Итак, на основании всего вышеизложенного мы можем констатировать, что тема «Достоевский и евреи» не предполагает однозначной характеристики писателя в системе полярных оценок типа «фил» — «фоб». Она является многоплановой и в ней можно выделить целый ряд аспектов: личностно-бытовой, культурно-исторический, богословский и метафизический; каждый из них все еще требует углубленного научного исследования.
Реакцию критиков-современников и мыслителей последующих поколений на ксенофобские и шовинистические высказывания Достоевского в целом можно охарактеризовать как «осудительную», хотя в подходе к оценкам налицо влияние «этнического» и «конфессионального» факторов. Со стороны исследователей этого вопроса неевреев упор делается на том, что
Говоря об отношении Достоевского к евреям, нужно помнить то время, в которое он жил и рассматривать всё с исторической точки зрения [ГРИШИН].

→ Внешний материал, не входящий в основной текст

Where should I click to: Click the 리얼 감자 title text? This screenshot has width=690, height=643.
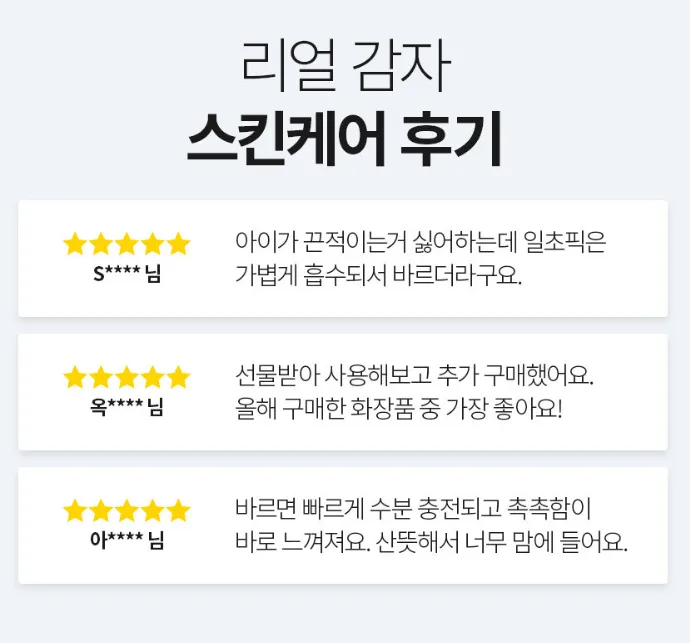point(346,66)
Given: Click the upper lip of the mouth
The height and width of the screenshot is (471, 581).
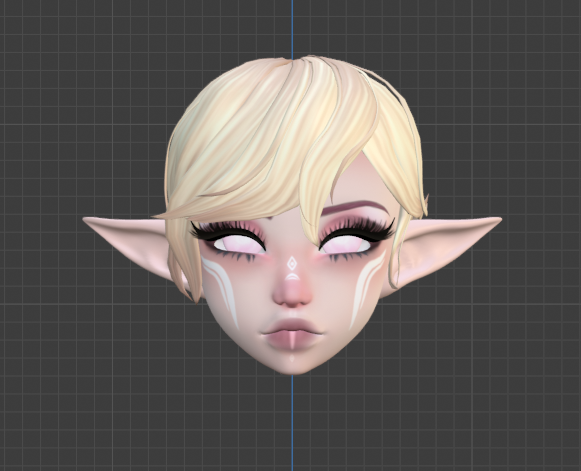Looking at the screenshot, I should click(293, 325).
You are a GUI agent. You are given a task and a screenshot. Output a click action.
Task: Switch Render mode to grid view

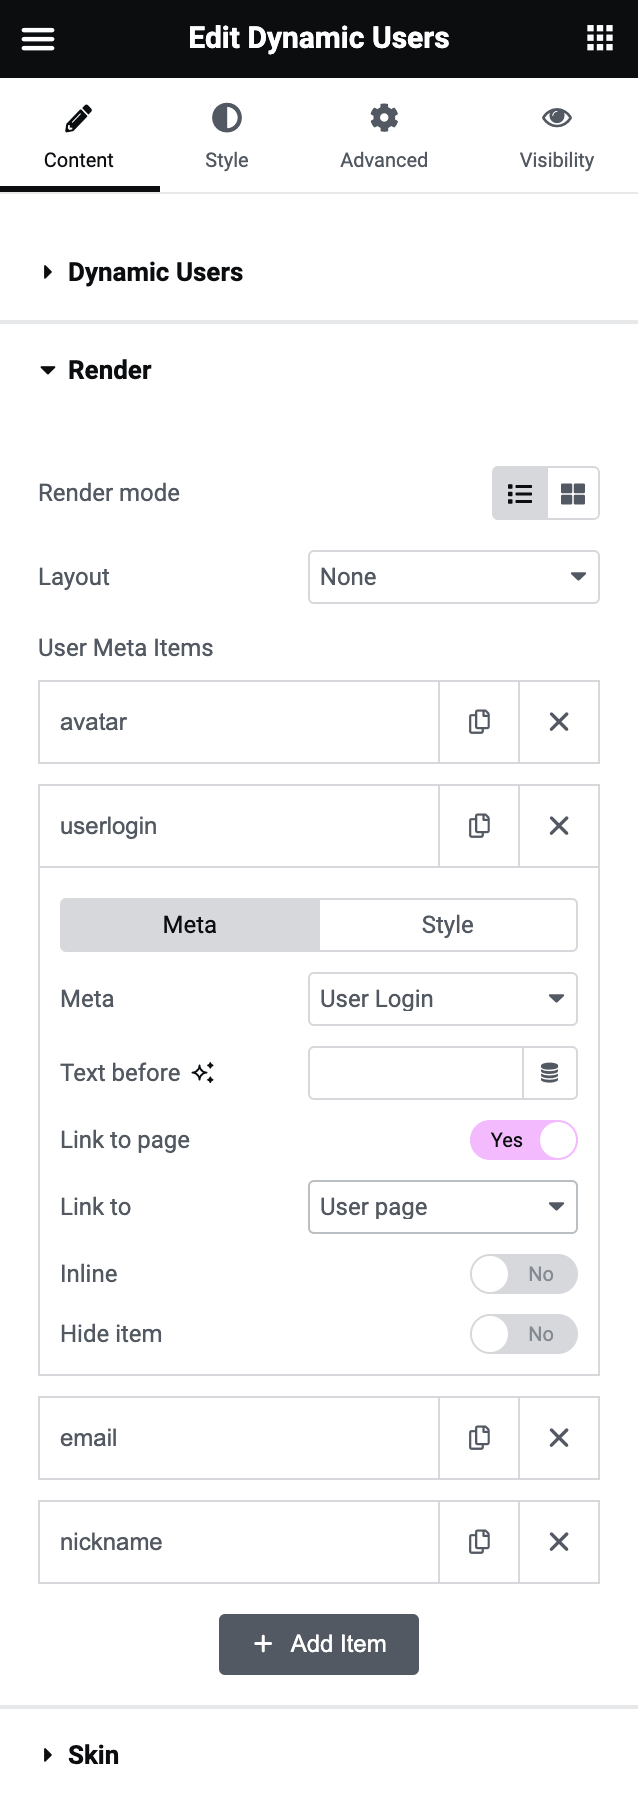572,493

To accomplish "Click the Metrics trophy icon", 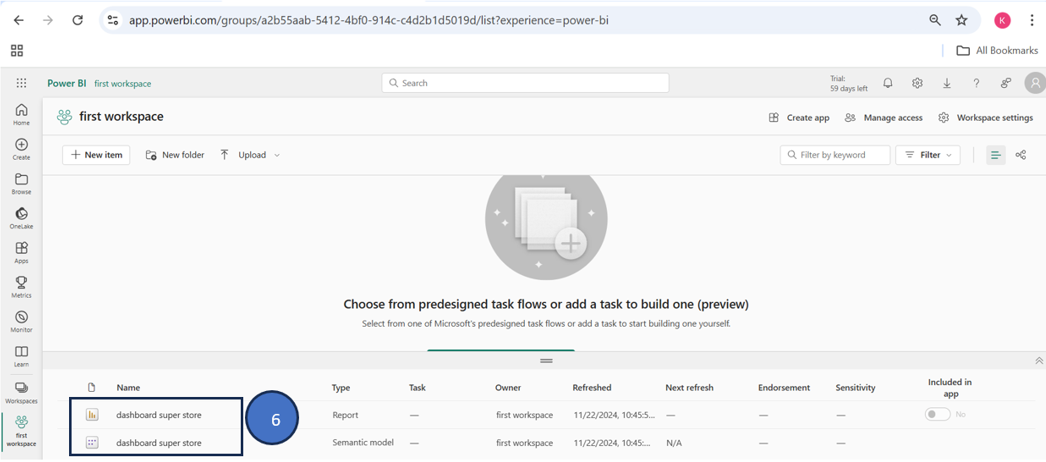I will (x=21, y=287).
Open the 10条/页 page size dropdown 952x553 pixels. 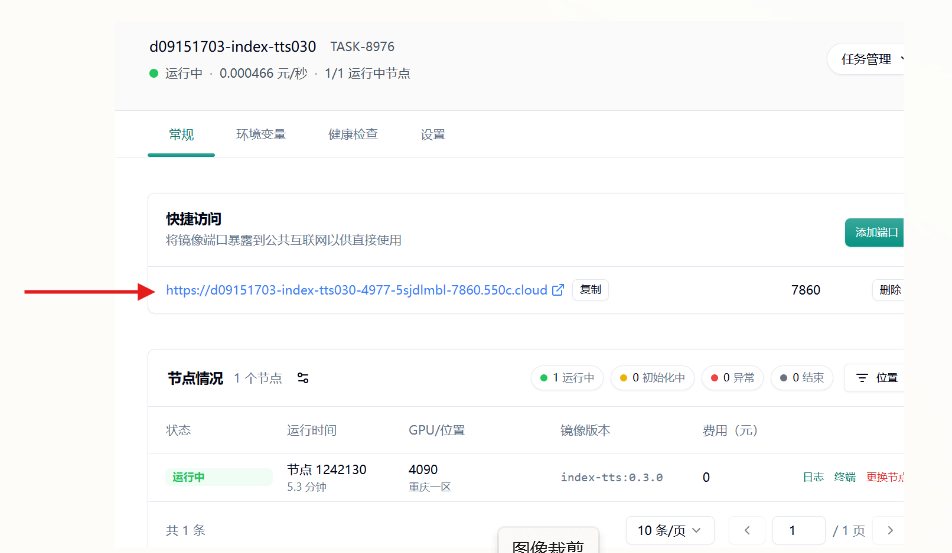[670, 530]
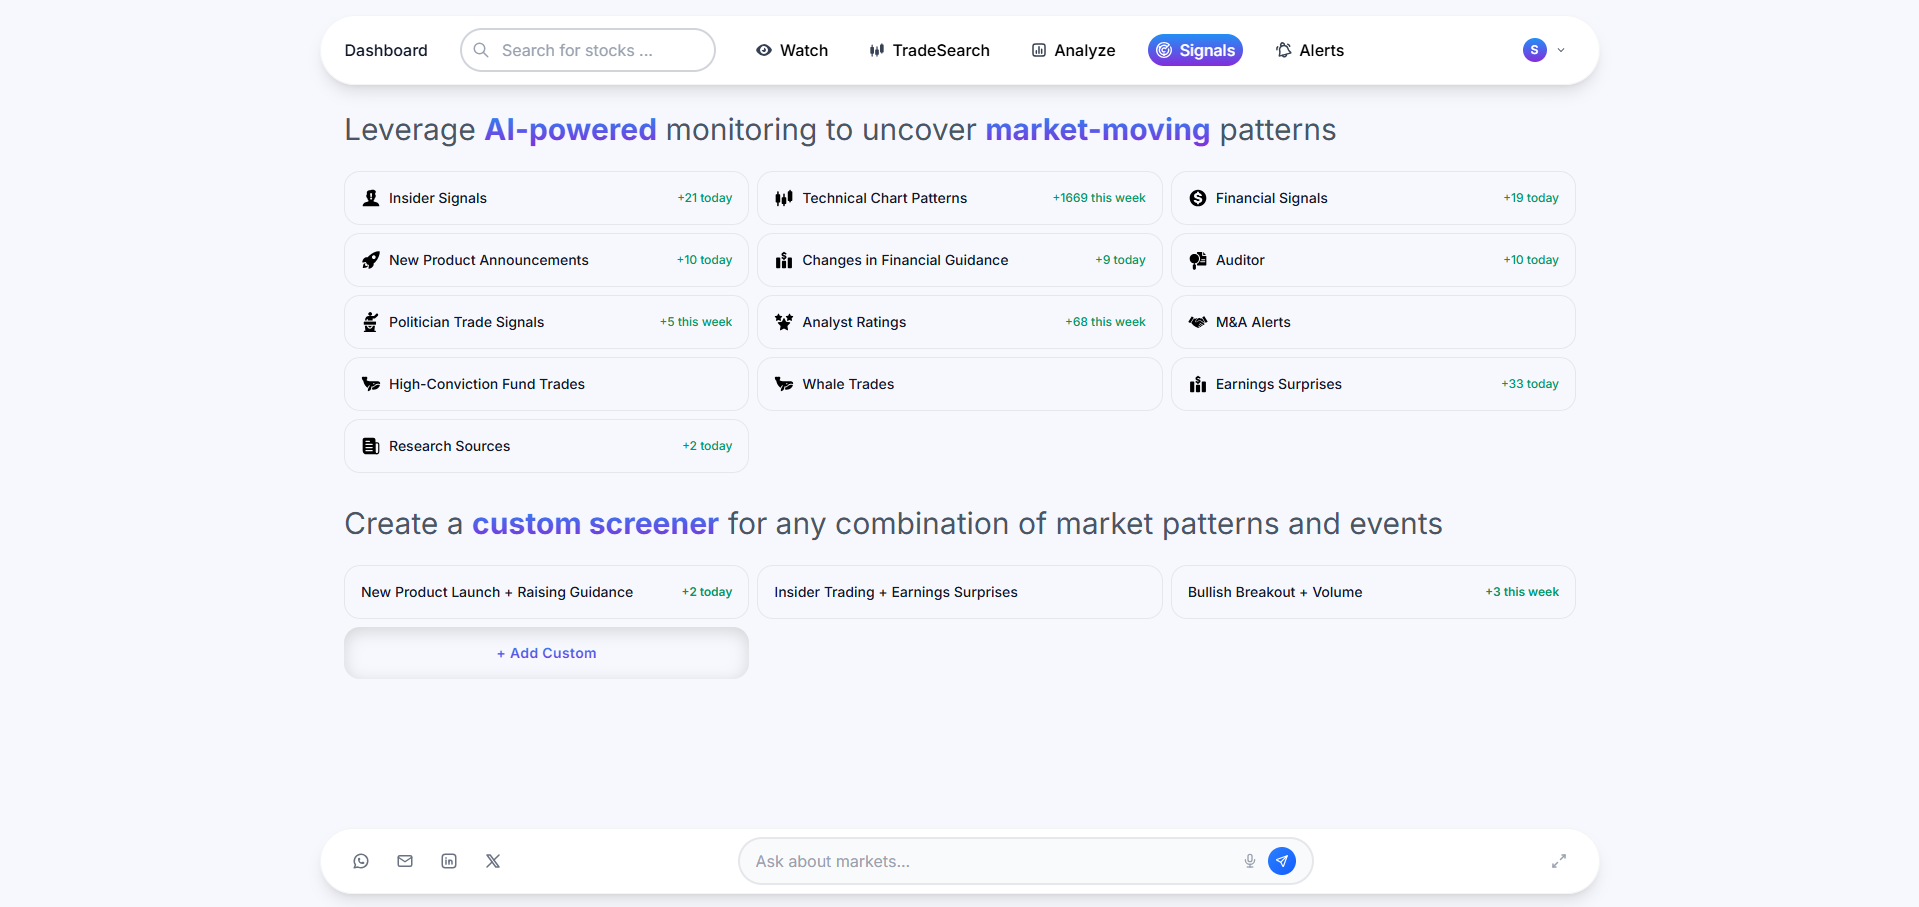The width and height of the screenshot is (1919, 907).
Task: Expand the chat panel with arrows icon
Action: pos(1558,861)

В случае же интерпретации еврейских образов в беллетристике писателя их, как полагает Татьяна Касаткина, следует раскрывать с позиций, отсылающих «нас к базовым текстам христианской культуры» [КАСАТКИНА (IV)], главным образом — православной. Архиепископ Кентерберийский Роуэн Уильямс то же считает, что духовный фон произведений Достоевского «прочно и неотъемлемо укоренен в основополагающих догмах православия», писателю была безошибочно присуща православная система ценностей, а его «принадлежность православной общности, подлинной и конкретной христианской культуре бесспорна» [УИЛЬЯМС].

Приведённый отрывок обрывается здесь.